The country's attorney general said drug gang members had admitted to killing the students and officially declared them dead in January. A four-month government probe concluded that students, who had been protesting against local authorities, were rounded up by corrupt police and handed to gang members. Their bodies were said to have been incinerated in a garbage dump before being placed in plastic bags and thrown in a river. “This is the historic truth of the events, based on evidence provided for by science,” Attorney General Murillo Karam said at the time.

However, a report released Sunday by the Inter-American Commission on Human Rights (IACHR) rejected some of these key claims. “There is no evidence that supports the hypothesis based on testimony that 43 bodies were cremated in the municipal dump of Cocula on Sept. 27, 2014,” the report concluded, according to a copy seen by the Wall Street Journal.

"There is no evidence indicating the presence of a fire of the size [needed] for the cremation of even one body," Peruvian fire expert Jose Torero told reporters, according to the BBC. Torero said it would have taken gang members some 60 hours to burn all the bodies.

“It’s clear the 43 students were not burned in that place,” Francisco Cox, a Chilean lawyer, told the WSJ in an interview. “What we were able to determine through this expert witness is that it’s impossible that level of fire happened in the garbage dump in Cocula."

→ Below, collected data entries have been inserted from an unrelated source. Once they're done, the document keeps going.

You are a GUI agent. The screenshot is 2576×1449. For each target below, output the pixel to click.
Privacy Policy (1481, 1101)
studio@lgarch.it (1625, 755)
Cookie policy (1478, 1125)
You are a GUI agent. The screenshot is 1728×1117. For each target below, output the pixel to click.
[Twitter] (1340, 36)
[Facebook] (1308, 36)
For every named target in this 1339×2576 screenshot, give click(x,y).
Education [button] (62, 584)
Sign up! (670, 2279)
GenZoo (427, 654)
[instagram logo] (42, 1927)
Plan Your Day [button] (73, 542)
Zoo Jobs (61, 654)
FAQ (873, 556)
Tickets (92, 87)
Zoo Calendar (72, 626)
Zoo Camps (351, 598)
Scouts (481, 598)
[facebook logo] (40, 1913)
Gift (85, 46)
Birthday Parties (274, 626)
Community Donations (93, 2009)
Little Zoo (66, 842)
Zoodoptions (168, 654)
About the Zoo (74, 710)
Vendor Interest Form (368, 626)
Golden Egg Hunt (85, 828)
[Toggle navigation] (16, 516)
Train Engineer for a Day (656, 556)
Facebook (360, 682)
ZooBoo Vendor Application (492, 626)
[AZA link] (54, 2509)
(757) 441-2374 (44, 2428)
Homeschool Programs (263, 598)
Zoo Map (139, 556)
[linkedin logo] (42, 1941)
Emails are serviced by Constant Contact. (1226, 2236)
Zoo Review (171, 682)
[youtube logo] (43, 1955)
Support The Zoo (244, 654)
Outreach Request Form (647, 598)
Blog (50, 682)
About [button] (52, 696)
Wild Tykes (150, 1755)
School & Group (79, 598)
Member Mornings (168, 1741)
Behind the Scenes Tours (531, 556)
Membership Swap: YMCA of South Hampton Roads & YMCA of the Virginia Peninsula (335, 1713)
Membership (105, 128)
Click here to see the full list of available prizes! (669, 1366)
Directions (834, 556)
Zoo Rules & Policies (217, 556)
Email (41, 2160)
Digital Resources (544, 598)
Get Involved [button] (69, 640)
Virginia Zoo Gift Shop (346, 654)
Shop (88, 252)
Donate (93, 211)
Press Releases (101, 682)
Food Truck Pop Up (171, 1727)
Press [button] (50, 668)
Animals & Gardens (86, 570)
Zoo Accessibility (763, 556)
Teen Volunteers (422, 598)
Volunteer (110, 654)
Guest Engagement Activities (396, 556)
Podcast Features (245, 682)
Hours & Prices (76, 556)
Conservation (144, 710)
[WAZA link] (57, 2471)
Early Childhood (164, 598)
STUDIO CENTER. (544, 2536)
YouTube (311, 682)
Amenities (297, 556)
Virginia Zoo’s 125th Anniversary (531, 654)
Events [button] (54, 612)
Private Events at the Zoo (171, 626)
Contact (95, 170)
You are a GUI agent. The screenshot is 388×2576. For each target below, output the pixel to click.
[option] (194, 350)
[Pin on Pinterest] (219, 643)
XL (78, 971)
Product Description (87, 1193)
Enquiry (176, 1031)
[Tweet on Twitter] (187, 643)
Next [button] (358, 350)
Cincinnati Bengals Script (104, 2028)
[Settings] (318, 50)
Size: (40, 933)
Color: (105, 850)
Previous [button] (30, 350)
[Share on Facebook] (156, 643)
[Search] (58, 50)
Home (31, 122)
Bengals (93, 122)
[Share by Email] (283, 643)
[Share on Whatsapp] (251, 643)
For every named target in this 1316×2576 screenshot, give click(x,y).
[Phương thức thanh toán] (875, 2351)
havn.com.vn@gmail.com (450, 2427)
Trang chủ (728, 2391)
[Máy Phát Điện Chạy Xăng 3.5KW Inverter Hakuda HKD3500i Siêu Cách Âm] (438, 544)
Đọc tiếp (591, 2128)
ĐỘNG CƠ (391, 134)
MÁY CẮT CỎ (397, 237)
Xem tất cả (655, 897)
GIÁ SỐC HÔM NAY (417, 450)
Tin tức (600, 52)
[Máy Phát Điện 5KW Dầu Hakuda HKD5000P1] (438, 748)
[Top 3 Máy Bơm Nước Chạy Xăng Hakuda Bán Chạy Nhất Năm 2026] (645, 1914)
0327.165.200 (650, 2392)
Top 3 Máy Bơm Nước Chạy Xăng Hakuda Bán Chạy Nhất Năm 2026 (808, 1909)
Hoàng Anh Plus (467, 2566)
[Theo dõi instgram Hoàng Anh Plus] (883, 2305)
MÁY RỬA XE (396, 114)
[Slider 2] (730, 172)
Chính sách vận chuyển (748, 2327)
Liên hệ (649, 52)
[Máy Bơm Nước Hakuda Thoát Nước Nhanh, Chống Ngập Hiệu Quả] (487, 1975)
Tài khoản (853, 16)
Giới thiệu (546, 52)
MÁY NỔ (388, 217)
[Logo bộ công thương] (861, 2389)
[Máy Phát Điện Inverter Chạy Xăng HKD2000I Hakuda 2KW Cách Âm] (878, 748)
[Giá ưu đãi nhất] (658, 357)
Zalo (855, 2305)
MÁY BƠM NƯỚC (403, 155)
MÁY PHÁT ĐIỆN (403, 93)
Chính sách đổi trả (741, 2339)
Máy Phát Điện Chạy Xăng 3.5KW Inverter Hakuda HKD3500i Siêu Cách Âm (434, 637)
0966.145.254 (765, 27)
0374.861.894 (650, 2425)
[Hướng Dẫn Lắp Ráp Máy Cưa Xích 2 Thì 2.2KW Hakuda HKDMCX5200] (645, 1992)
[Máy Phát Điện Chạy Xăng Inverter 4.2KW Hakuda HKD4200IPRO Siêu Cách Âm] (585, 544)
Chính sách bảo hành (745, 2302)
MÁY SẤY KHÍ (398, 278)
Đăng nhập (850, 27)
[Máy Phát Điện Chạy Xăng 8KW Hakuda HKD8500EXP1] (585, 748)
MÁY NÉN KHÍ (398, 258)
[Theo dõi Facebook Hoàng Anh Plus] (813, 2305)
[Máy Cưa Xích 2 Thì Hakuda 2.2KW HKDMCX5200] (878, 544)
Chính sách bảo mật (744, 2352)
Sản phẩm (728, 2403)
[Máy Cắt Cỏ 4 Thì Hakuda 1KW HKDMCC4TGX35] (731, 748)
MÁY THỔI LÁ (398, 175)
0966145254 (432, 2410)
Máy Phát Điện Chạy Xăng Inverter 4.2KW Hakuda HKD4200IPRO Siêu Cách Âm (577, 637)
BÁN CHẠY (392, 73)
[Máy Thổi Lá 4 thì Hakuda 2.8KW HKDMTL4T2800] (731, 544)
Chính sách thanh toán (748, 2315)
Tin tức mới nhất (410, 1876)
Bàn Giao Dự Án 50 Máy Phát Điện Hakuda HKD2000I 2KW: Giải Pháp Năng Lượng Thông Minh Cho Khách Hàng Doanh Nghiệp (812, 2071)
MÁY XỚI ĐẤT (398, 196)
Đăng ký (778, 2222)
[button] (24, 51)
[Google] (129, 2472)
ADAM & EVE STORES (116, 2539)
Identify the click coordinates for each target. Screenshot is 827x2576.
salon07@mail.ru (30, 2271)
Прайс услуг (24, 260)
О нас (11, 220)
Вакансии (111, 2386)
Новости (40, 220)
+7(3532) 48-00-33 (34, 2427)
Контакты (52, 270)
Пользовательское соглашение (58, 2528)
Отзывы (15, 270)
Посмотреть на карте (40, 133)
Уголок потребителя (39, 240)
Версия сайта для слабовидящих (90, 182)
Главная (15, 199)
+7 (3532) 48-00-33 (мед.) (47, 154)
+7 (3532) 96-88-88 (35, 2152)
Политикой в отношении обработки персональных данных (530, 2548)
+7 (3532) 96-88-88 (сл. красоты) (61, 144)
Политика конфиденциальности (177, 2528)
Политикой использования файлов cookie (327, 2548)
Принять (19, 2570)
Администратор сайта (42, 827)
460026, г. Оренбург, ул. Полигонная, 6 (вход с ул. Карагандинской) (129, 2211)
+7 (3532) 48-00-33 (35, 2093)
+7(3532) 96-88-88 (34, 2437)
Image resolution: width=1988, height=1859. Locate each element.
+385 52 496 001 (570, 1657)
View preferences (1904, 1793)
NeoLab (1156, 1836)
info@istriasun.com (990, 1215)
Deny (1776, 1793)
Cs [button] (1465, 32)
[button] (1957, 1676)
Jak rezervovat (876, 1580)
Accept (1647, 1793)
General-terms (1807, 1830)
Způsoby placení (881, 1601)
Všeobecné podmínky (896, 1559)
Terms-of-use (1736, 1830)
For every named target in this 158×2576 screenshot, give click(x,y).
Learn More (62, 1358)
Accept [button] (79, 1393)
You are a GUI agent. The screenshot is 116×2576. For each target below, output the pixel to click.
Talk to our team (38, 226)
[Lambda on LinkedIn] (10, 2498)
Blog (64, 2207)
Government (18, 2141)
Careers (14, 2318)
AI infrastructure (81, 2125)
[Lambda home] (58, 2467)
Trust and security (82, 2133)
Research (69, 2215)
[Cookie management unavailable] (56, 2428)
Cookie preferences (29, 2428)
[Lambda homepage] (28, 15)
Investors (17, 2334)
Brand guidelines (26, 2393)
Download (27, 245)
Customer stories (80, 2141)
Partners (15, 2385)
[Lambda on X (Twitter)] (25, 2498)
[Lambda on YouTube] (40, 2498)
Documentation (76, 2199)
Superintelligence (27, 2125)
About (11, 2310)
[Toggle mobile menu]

The IACHR report suggested that the students were unaware that the bus in which they hijacked to travel to demonstrations may have been smuggling heroin, according to the Associated Press.

"The [drug] business that moves the city of Iguala [where the attack on the bus took place] could explain such an extreme and violent reaction and the character of the massive attack," the report read.

The case of the missing 43 students outraged Mexico, drawing international attention to the deep-seated corruption and crime problems in the country.

Relatives of those killed have long accused the government of a cover-up.

Reacting on Twitter, Mexican President Enrique Peña Nieto said he had instructed officials to take into account the report's findings. "Mexico will continue to add efforts in favor of the rule of law and protection of human rights," he said.

He dado indicaciones para que las investigaciones de los trágicos sucesos de Iguala tomen en cuenta los elementos aportados por el GIEI.

México seguirá sumando esfuerzos en favor del Estado de Derecho y la protección de los Derechos Humanos.